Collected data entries
——————
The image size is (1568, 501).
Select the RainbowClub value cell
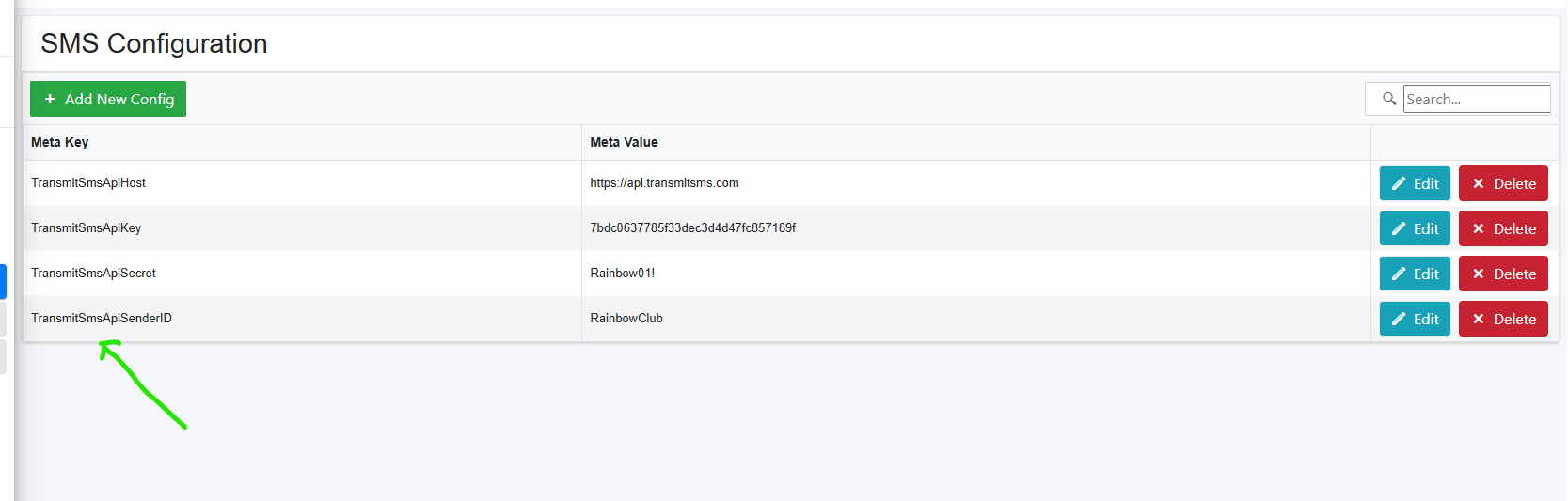tap(975, 319)
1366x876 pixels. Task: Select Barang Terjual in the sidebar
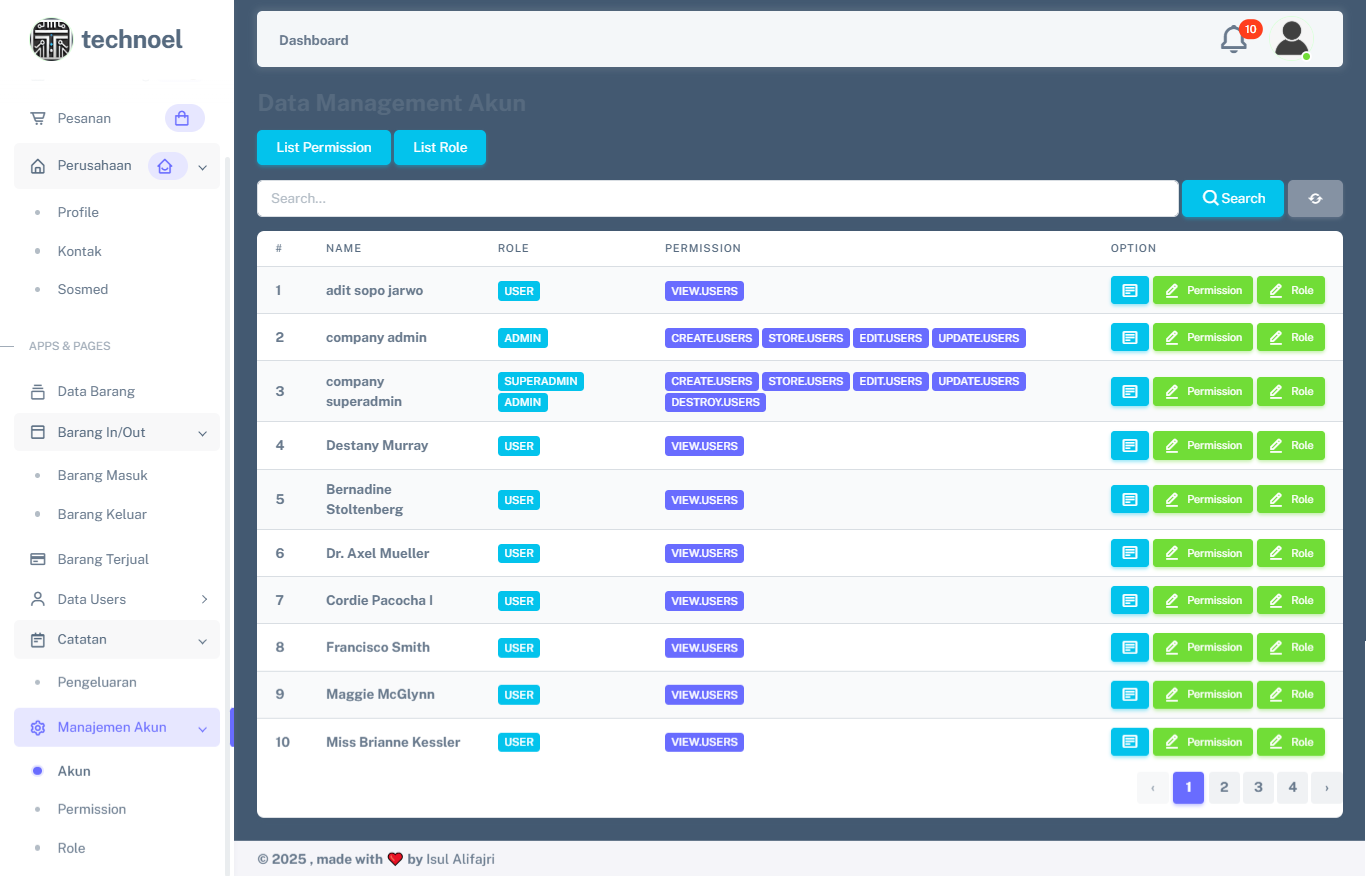103,559
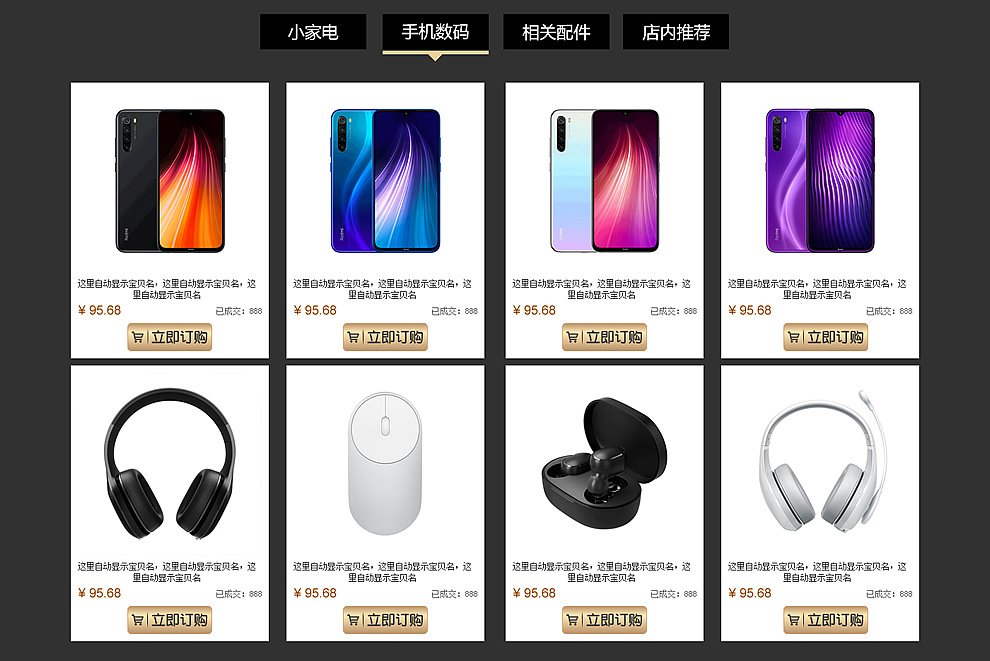Open the 店内推荐 tab
Viewport: 990px width, 661px height.
(676, 32)
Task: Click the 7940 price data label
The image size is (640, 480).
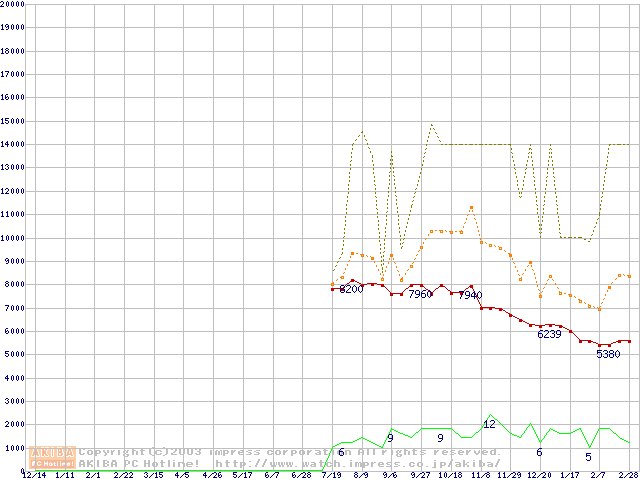Action: click(x=469, y=295)
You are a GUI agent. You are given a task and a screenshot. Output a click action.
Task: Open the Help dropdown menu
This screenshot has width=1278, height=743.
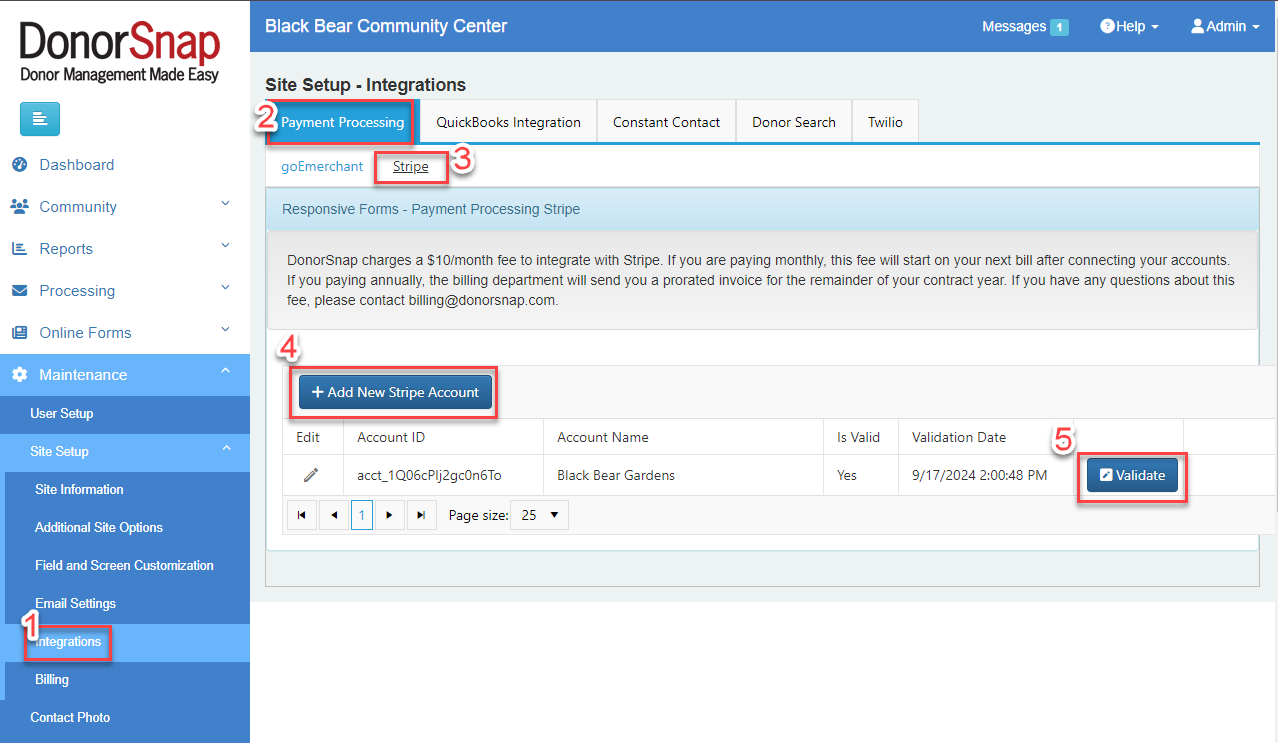tap(1129, 27)
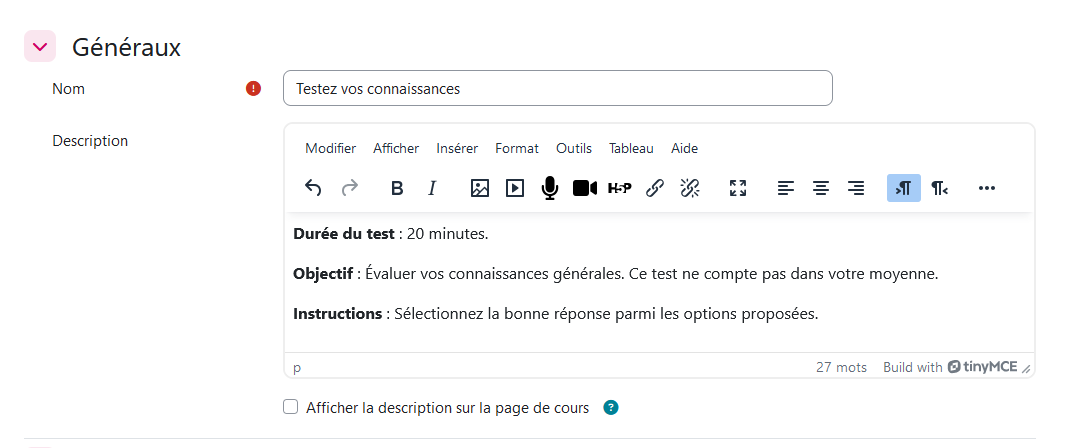Record audio with the microphone icon

[x=549, y=188]
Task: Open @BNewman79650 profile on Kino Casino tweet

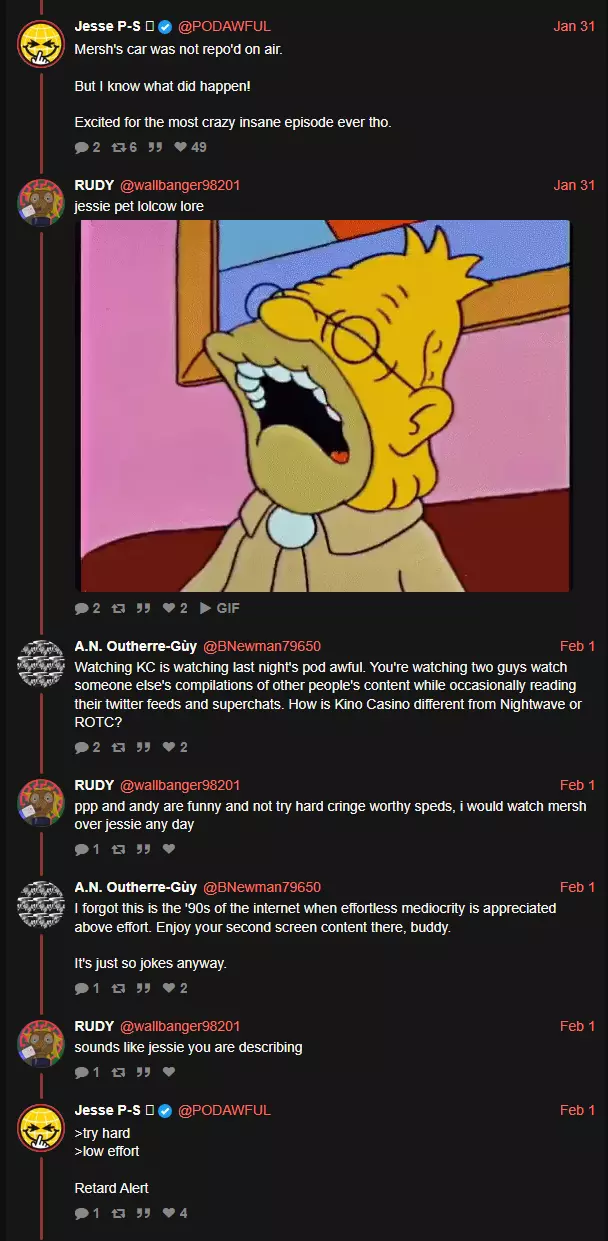Action: [x=262, y=646]
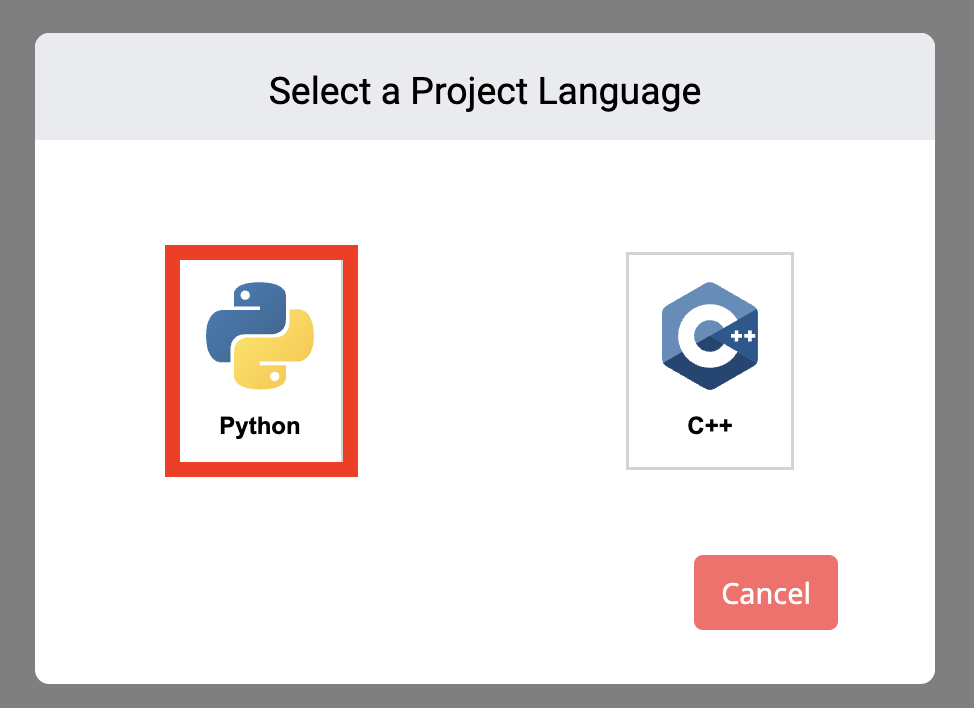
Task: Click the red selection border around Python
Action: click(x=259, y=250)
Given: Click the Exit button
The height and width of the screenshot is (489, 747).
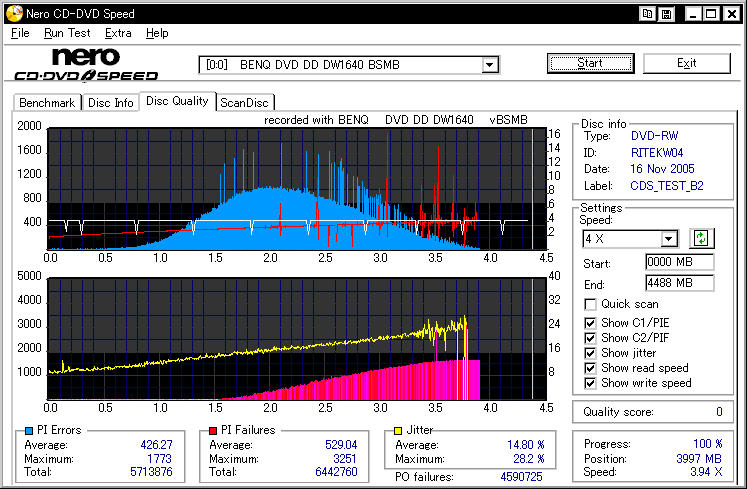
——————
Exercise:
The lines to be quoted run from the line containing "This screenshot has width=1278, height=743." through the end of the entries above, both included; quote them exactly and leave out any pictures.

Response to this task:
This screenshot has width=1278, height=743.
tap(1129, 27)
Record audio with the microphone icon

[x=549, y=188]
Task: Open @BNewman79650 profile on Kino Casino tweet

Action: [x=262, y=646]
Task: Click the red selection border around Python
Action: click(x=259, y=250)
Given: Click the Exit button
The height and width of the screenshot is (489, 747).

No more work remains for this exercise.